Macomb Township Resident Charged In COVID-19 Bank Fraud Scheme
For Immediate Release
U.S. Attorney's Office, Eastern District of Michigan
A Macomb Township resident was charged in a Criminal Information for his alleged role in a scheme to fraudulently obtain approximately $931,000 from the Paycheck Protection Program, United States Attorney Matthew Schneider announced today.
Joining Schneider in the announcement were Special Agent in Charge John Crawford of the Federal Deposit Insurance Corporation Office of Inspector General, Special Agent in Charge Douglas Zlotto of the United States Secret Service, and Special Agent in Charge Sharon Johnson of the United States Small Business Administration Office of Inspector General.
The Information charges Michael Bischoff, 60, of Macomb Township, Michigan, with one count of Bank Fraud.

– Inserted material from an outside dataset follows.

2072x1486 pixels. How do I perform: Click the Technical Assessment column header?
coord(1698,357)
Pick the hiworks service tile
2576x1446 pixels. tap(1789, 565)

According to the Information, Bischoff owned a number of pizza restaurants in Macomb County, Michigan, which operated through various corporate entities Bischoff controlled (the Bischoff entities). The Information alleges that Bischoff applied for at least nine loans on behalf of the Bischoff entities under the Paycheck Protection Program (PPP). The PPP is a program overseen by the Small Business Administration designed to provide forgivable loans to small businesses affected by the coronavirus pandemic. Applicants for PPP loans apply directly to banks or financial institutions participating in the program; in those applications, applicants make affirmative certifications about, among other things, their average monthly payroll expenses and number of employees. Applicants also certify their intent to spend PPP proceeds on permissible business expenses, such as payroll costs, rent, utilities, and interest on mortgages. PPP loans may be entirely forgiven if the recipient spends the loan proceeds on these permissible expenses within a designated period of time after receiving the proceeds.
The Information alleges that at least nine of Bischoff’s PPP applications contained false and fraudulent representations to the participating lenders. All of the applications included false representations about the amount of payroll and number of employees working at the Bischoff entities. A number of the applications also included false documentation, purportedly from the IRS, to support the misrepresentations about payroll expenses at those entities. In other applications, Bischoff is alleged to have fraudulently used another person’s personal identifying information to secure approval for the loans.
In all, the Information alleges that, in his false and fraudulent loan applications, Bischoff sought approximately $931,772 in proceeds from the PPP. Bischoff is alleged to have actually received approximately $593,590 from PPP lenders as a result of his fraudulent loan applications.
An Information is only a charge and is not evidence of guilt.
The case is being prosecuted by Assistant United States Attorney John K. Neal of the Eastern District of Michigan, Trial Attorney Philip B. Trout of the U.S. Department of Justice’s Criminal Division, Fraud Section, and Trial Attorney Chad M. Davis of the U.S. Department of Justice’s Criminal Division, Money Laundering and Asset Recovery Section. The investigation is being conducted jointly by the Federal Deposit Insurance Corporation Office of Inspector General, the United States Secret Service and the Small Business Administration Office of Inspector General.